Vocation -- Becoming the person God has declared you to be. . .

...asking young Christians not only to throw themselves at the foot of the cross but also to stand up and carry it into the world. To grow into Christ. To be Christ in the world. It is a noble and hard work... from Anthony Sacramone...

Wear the cross.

That is our baptismal vocation.  Justification tells us that we cannot put the cross on, God must put the cross on us.  This He does in baptism.  He grants us the Spirit so that we might believe the Word in the water.  We are to wear the cross -- not just or even primarily on Sunday morning but where God has placed us.  As Luther famously put it -- from the milk maid to the preacher, where God has put us -- showing forth in our lives the new life that this cross produces.  We do not have to go somewhere else; we serve the Lord and fulfill His calling where we are.  As husband to wife and wife to husband... As parent to child and child to parent...  As neighbor to neighbor...  As employer to employee and employee to employer...  The place is where we are.  The call is to wear the cross.

Wear the cross.  If we believe that God has killed off the old person in baptism so that He can bring forth in us the new person of His own creation, then we do not have to do anything to recreate ourselves -- we simply be what we have become.  We wear the cross.  The baptized people of God look different than those outside or not yet in the Kingdom of God.  What we wear is not a birthmark, so to speak, but the mark of our new birth.  This means showing forth the kingdom by the good works we were created in Christ Jesus to do.  Holiness of life, holy conversation, and holy works that proceed from the new heart Christ put within us in our baptism.

My experience is that we Lutherans are better and more at ease proclaiming the Word of the cross than we are wearing that cross.

Bear the cross.

As so many have said so often, one the great witnesses of John Paul II in his final years was the manner with which he wore his suffering.  The world insists that suffering is always bad and the job of medicine or religion or self-help or therapy is to get rid of suffering.  We know that this is impossible.  But we are not left simply with the inevitability of suffering.  We bear the cross in suffering, in weakness, and in frailty.  We bear the cross in Christ and for His glory.  We carry in these clay jars the glory of Christ.  We watched Him suffer and we saw the fruit His suffering bore in our salvation.  He has taught us, equipped us, empowered us to suffer. 

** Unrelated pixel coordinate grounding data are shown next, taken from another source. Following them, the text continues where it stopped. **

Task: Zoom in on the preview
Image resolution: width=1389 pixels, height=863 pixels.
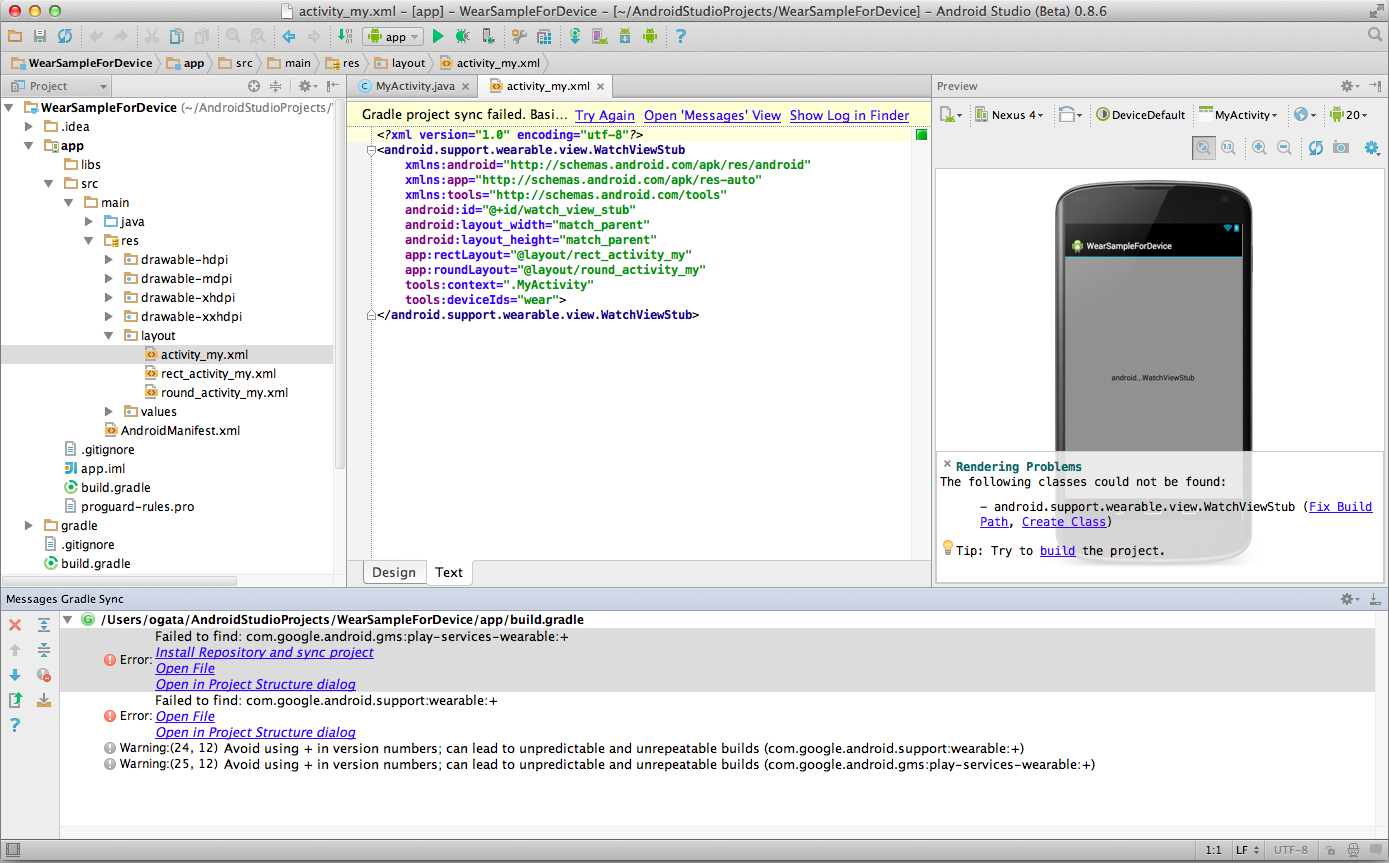Action: click(1259, 148)
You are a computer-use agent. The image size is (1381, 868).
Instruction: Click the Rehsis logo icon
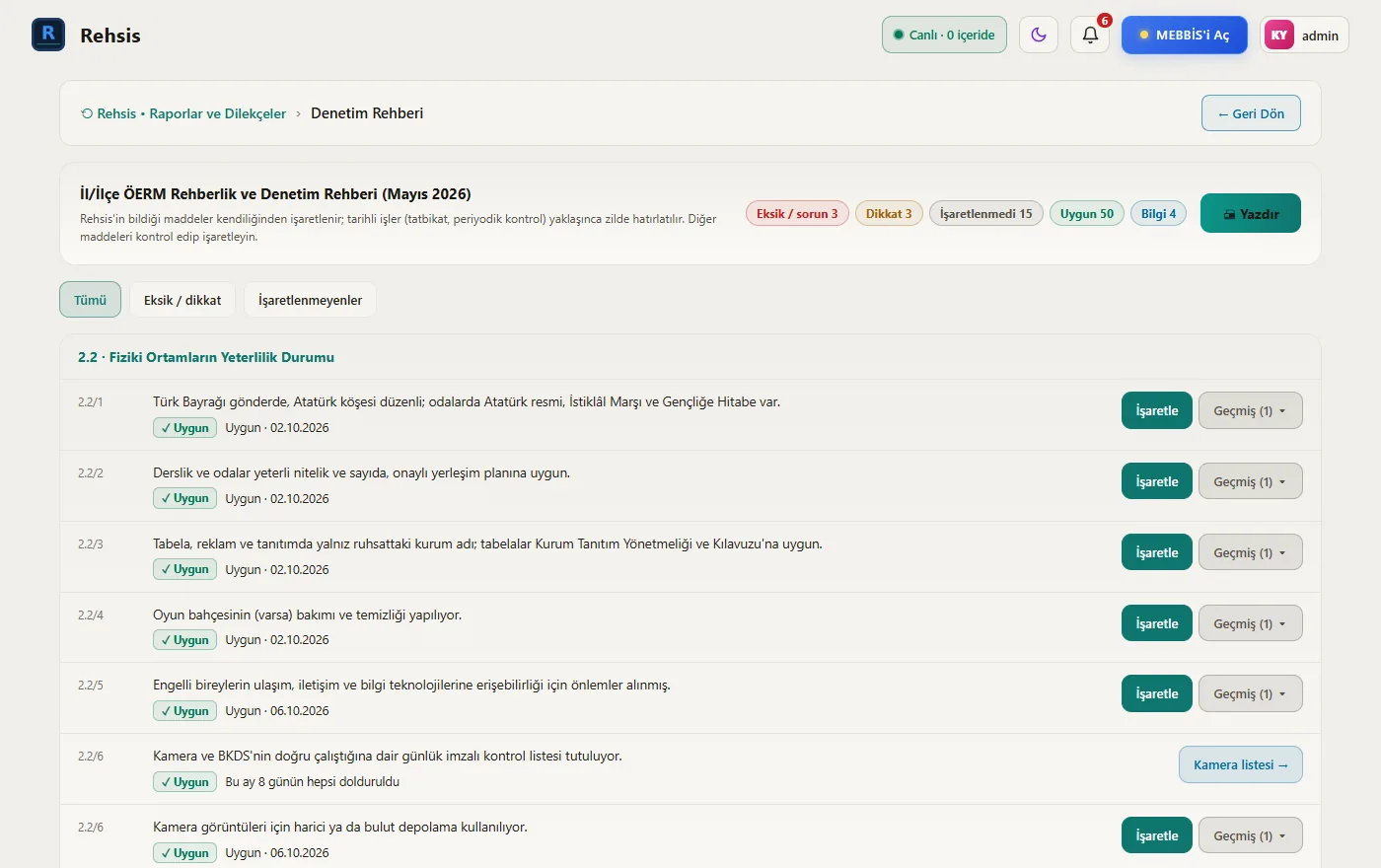click(x=48, y=35)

Some of this comes from our enemies and the enemies of the faith.  Some of it comes from living in the world but not of it.  Some of it comes our own poor choices.  Where it comes from is not nearly as important as how we handle it.  My parents often told me that I could not control the things that came my way but I could control how I responded to them.  They spoke this in the context of the faith they imparted to me in word and example.  Our faith is not in a consolation prize after a life of defeats but in the prize we grasp hold of in the midst of suffering.  Endurance is victory -- and endurance is created by faith.  Faith is not ivory tower or fairy tale believing but believing and living this faith amid real world hurts, pains, sacrifices, and costs. 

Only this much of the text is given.